# [EXERCISE INSTRUCTIONS]
Format everything in the listing below, from its start down to the line containing "pos(257,238)", as a numbered list. Leave out any blank lines.

# [MATERIALS PROVIDED]
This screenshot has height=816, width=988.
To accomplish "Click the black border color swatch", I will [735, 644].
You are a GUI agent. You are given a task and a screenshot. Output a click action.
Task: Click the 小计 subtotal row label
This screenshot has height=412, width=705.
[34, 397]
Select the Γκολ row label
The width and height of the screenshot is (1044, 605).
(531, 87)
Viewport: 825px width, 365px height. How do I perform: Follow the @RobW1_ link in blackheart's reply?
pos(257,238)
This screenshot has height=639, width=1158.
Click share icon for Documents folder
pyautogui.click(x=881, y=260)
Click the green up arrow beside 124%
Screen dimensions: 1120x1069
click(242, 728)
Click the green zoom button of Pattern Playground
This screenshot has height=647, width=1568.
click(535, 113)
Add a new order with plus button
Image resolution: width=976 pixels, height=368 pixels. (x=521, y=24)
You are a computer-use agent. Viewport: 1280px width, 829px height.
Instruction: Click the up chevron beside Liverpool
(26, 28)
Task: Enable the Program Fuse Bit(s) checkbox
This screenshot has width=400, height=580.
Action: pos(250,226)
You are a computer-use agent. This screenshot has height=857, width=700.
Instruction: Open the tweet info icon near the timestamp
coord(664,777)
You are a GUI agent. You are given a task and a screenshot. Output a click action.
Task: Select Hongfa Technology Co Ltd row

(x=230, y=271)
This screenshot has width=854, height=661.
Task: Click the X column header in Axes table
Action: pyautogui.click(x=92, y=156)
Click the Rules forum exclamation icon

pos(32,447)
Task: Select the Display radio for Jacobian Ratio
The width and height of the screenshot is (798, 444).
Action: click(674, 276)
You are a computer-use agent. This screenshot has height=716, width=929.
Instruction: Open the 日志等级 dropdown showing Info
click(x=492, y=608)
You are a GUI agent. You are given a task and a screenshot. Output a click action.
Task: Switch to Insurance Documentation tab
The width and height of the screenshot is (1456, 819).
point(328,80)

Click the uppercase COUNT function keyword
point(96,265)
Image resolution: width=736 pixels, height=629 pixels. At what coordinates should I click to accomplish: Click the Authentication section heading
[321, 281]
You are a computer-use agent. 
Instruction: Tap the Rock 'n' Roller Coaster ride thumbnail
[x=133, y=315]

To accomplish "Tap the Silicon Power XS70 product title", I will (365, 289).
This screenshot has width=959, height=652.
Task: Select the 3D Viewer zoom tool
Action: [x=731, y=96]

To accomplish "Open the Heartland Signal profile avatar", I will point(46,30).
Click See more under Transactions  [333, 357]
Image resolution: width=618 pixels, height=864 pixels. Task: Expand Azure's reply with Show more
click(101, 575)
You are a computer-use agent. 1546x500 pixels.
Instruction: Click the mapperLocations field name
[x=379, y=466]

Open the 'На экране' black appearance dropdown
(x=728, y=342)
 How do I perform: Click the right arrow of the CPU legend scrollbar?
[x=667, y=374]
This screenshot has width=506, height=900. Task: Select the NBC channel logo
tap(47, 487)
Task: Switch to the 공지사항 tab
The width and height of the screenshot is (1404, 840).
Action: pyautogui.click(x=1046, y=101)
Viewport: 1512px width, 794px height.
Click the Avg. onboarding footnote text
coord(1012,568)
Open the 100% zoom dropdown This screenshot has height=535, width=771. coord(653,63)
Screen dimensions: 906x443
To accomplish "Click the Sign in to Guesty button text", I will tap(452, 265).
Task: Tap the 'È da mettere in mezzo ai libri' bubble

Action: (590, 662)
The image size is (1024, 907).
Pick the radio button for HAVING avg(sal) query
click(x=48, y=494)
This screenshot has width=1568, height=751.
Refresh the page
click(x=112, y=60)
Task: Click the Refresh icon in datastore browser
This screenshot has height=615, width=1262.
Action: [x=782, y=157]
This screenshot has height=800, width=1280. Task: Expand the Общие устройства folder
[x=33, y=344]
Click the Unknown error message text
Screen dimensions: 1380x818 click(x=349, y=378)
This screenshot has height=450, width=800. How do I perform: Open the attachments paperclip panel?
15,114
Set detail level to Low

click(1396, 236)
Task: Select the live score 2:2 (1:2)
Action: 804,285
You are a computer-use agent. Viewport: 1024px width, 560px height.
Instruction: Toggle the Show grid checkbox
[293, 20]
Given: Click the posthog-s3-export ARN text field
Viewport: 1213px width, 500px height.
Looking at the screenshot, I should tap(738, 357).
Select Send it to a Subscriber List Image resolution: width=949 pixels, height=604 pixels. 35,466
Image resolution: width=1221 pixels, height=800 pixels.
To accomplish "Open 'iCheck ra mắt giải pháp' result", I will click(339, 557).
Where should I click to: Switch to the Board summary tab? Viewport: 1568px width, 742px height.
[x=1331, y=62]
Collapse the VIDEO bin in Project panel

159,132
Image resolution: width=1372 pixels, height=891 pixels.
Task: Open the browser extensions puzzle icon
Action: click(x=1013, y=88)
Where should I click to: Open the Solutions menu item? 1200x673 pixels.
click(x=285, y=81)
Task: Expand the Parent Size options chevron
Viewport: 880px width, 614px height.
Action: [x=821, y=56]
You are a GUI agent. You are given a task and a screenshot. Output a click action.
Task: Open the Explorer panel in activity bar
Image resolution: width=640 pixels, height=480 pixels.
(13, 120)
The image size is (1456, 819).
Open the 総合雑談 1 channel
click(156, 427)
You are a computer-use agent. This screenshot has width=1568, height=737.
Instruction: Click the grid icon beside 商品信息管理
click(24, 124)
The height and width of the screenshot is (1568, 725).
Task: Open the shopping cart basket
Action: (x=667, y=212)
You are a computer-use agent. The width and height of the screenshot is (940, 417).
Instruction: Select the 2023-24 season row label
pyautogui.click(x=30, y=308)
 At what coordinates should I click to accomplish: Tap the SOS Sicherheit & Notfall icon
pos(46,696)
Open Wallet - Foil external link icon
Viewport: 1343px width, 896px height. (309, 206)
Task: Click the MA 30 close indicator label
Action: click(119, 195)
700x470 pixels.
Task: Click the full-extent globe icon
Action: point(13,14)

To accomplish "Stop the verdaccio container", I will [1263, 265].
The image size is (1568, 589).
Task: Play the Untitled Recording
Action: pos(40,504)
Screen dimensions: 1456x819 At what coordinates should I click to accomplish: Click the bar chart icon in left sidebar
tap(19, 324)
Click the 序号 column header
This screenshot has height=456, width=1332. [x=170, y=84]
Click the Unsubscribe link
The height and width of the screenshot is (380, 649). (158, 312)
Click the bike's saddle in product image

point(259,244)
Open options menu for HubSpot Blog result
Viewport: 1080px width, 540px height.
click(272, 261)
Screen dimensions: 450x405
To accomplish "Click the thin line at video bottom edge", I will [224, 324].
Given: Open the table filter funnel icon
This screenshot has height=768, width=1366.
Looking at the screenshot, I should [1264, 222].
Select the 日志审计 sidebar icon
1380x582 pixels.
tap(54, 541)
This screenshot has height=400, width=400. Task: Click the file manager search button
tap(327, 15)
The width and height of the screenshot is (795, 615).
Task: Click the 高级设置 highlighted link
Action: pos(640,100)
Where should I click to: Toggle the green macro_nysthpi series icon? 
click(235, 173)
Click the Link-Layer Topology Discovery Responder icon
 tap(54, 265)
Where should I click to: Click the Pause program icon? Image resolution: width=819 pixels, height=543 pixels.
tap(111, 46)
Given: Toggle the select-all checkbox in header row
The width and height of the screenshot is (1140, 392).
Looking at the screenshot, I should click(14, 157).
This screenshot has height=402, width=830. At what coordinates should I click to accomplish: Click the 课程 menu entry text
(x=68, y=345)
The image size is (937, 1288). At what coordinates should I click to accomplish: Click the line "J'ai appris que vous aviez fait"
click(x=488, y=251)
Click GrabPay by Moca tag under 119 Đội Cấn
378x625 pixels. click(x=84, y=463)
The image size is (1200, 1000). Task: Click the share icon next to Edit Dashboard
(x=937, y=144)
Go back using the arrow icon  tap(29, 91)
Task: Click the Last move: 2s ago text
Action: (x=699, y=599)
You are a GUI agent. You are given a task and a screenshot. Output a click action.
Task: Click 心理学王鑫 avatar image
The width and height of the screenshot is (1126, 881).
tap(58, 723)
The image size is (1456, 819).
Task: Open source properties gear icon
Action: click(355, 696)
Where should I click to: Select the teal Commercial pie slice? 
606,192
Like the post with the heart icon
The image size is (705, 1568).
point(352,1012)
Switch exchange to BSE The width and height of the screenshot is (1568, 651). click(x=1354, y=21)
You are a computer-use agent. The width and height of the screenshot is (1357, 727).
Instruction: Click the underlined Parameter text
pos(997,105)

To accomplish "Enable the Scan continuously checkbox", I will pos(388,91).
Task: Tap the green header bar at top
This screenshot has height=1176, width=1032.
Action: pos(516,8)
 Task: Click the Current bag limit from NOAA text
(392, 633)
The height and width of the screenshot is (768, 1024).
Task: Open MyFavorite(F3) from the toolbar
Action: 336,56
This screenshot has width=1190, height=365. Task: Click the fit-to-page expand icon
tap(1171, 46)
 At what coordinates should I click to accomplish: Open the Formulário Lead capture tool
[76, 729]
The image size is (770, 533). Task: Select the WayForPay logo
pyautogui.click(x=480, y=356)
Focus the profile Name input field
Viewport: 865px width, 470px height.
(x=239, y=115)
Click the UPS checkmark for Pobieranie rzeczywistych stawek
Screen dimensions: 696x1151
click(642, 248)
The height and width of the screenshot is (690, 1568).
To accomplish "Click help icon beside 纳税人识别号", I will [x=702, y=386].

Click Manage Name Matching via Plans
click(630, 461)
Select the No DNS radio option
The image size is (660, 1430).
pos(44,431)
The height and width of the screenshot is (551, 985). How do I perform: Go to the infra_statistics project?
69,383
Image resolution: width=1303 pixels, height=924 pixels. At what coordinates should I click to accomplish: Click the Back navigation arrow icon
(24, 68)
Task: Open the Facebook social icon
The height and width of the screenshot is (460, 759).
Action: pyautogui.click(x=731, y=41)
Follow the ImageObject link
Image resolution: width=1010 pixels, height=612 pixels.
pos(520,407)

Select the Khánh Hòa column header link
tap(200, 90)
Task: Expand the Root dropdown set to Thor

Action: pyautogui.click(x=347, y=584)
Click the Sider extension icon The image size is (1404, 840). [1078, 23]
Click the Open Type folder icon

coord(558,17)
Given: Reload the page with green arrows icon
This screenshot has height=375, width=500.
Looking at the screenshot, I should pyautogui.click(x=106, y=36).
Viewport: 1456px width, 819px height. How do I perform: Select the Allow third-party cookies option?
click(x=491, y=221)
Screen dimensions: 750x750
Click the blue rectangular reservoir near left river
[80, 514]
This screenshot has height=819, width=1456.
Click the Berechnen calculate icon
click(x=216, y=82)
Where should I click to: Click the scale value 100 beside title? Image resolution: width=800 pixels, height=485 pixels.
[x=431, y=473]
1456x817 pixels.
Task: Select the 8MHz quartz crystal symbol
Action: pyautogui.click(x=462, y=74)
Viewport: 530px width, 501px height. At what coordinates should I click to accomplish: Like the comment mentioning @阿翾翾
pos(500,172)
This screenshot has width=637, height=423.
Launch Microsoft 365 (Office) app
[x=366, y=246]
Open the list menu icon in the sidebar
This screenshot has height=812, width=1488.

# [FULL SOLUTION]
1. This screenshot has height=816, width=988.
2. To accomplish "Click the black border color swatch", I will [735, 644].
3. You are a GUI agent. You are given a task and a screenshot. Output a click action.
4. Task: Click the 小计 subtotal row label
5. This screenshot has height=412, width=705.
6. [34, 397]
7. Select the Γκολ row label
8. The width and height of the screenshot is (1044, 605).
9. (531, 87)
10. Viewport: 825px width, 365px height. How do I perform: Follow the @RobW1_ link in blackheart's reply?
11. pos(257,238)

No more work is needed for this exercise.